[Data listing Boundary: Start]
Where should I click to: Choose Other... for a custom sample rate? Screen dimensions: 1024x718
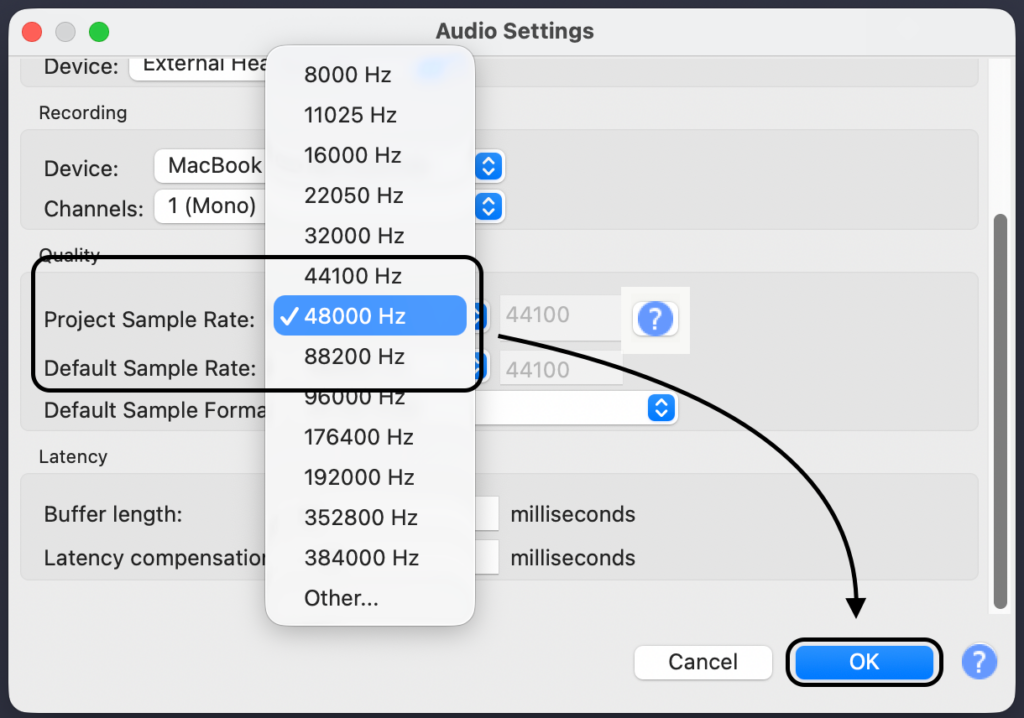341,598
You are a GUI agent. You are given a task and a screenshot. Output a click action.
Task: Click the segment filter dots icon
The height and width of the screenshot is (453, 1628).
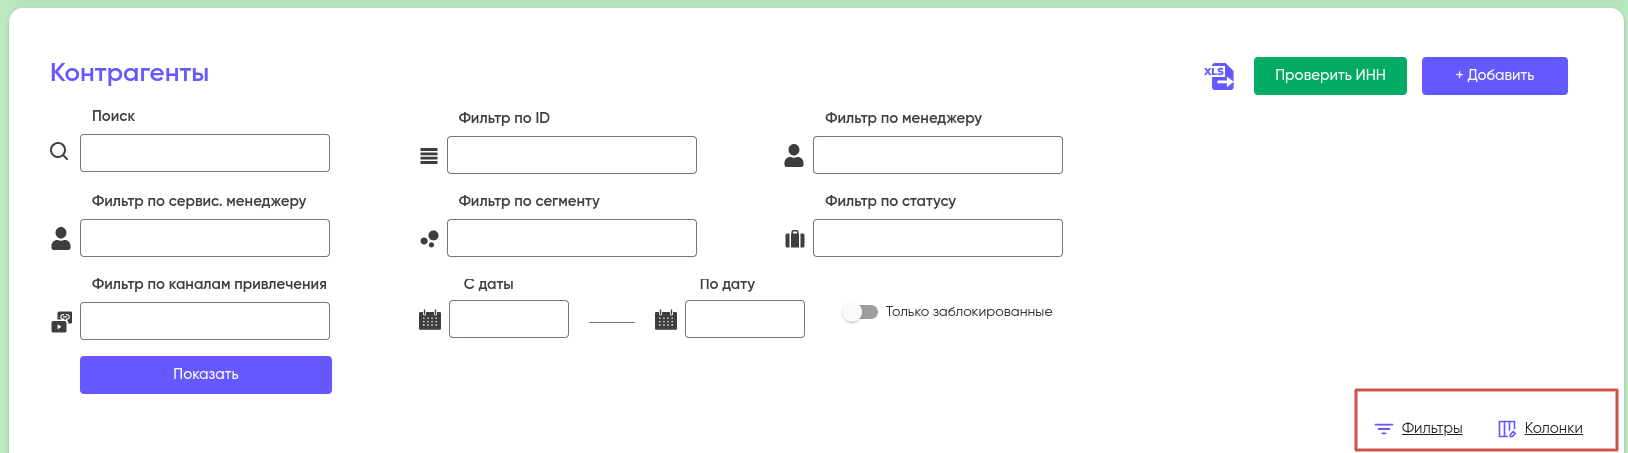pos(429,239)
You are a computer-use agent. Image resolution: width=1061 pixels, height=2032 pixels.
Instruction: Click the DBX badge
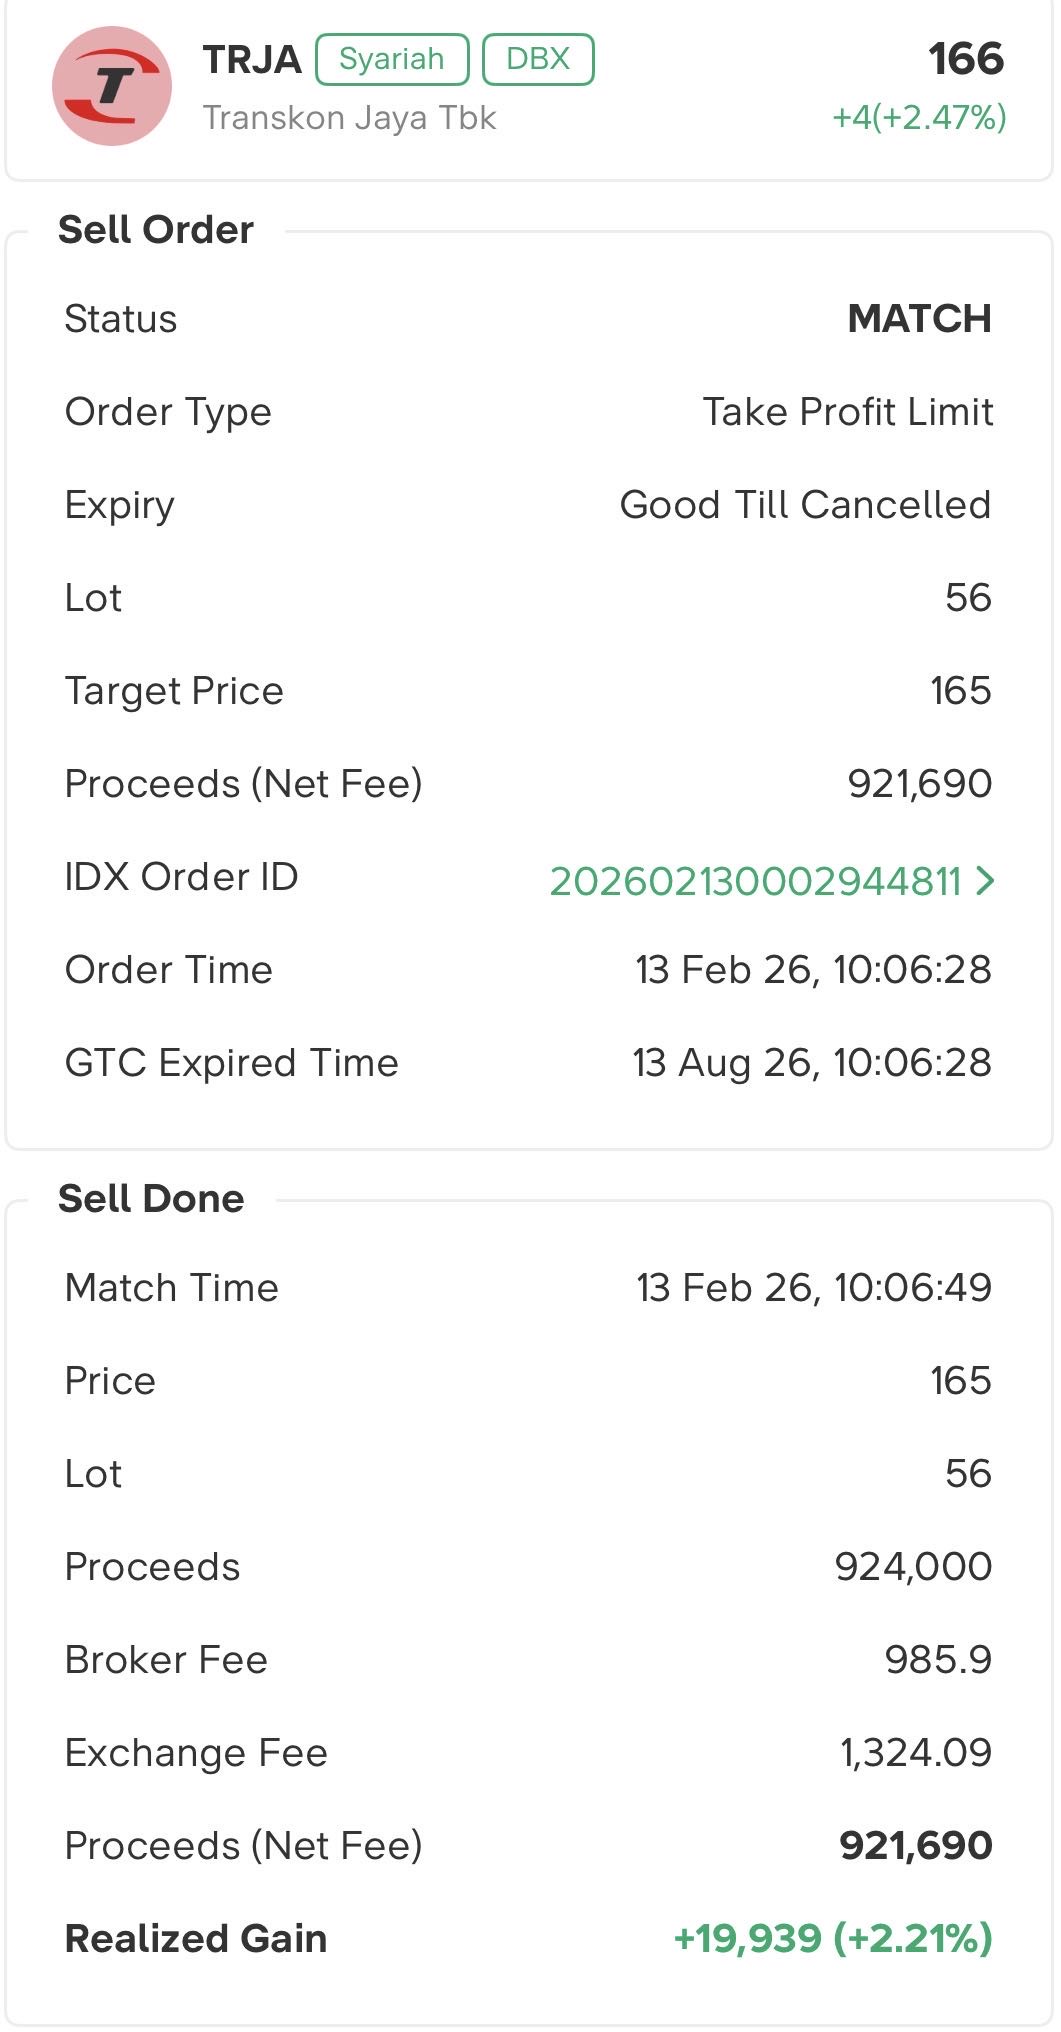[x=538, y=59]
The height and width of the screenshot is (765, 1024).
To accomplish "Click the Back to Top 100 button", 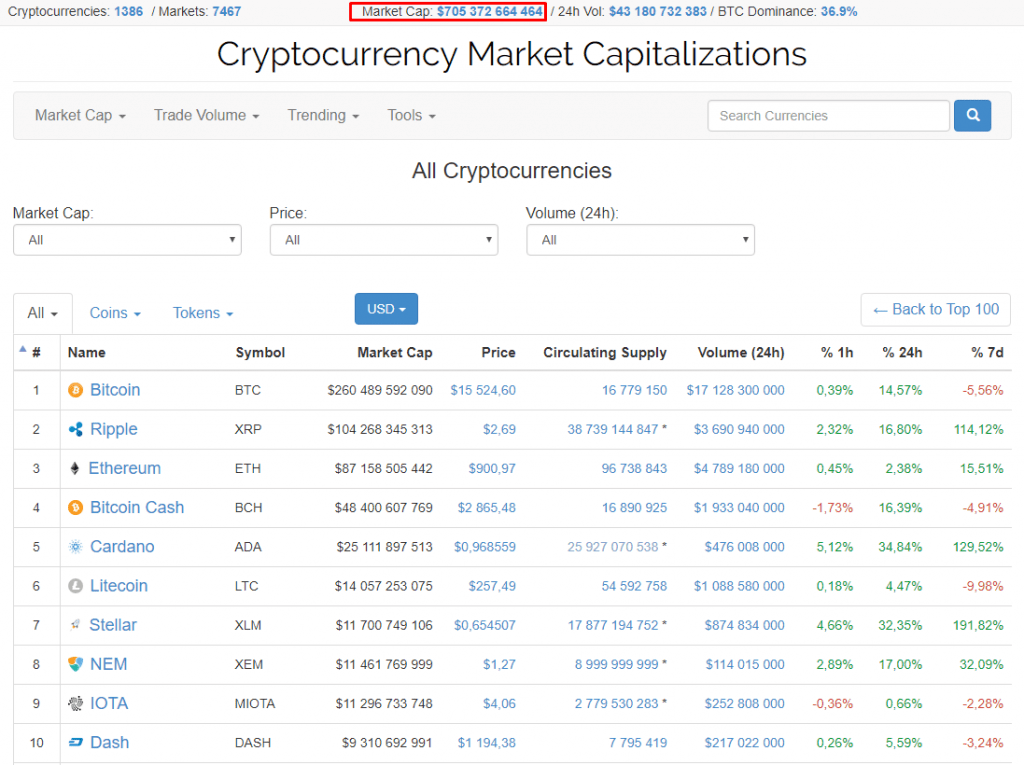I will pos(935,309).
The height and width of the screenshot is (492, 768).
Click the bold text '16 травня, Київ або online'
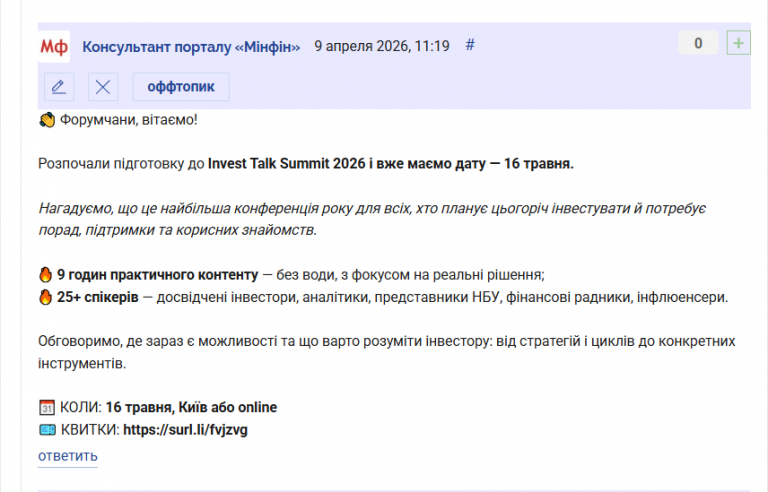point(191,407)
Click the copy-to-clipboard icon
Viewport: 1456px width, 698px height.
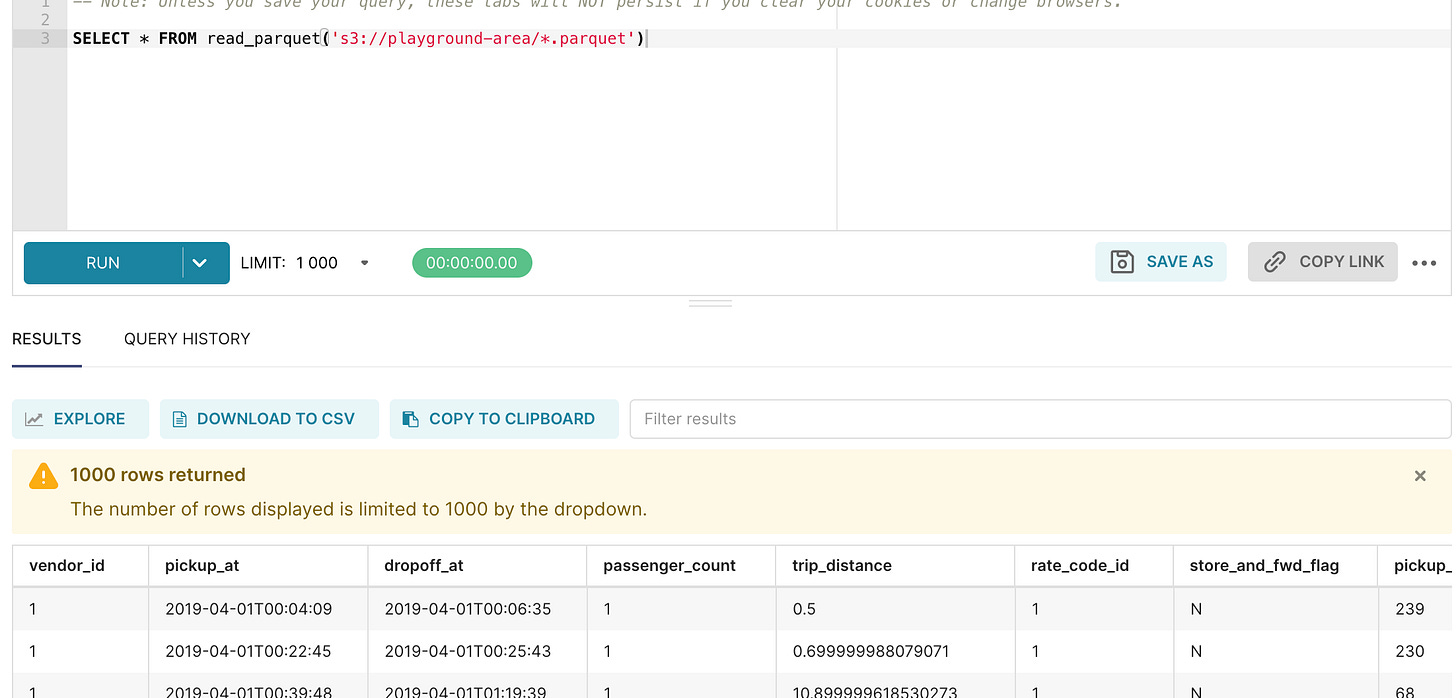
[Data listing Boundary: End]
What to work on
Working through the records, find each line containing the word "icon" and copy it.

Task solution
Task: Click the segment filter dots icon
Click the copy-to-clipboard icon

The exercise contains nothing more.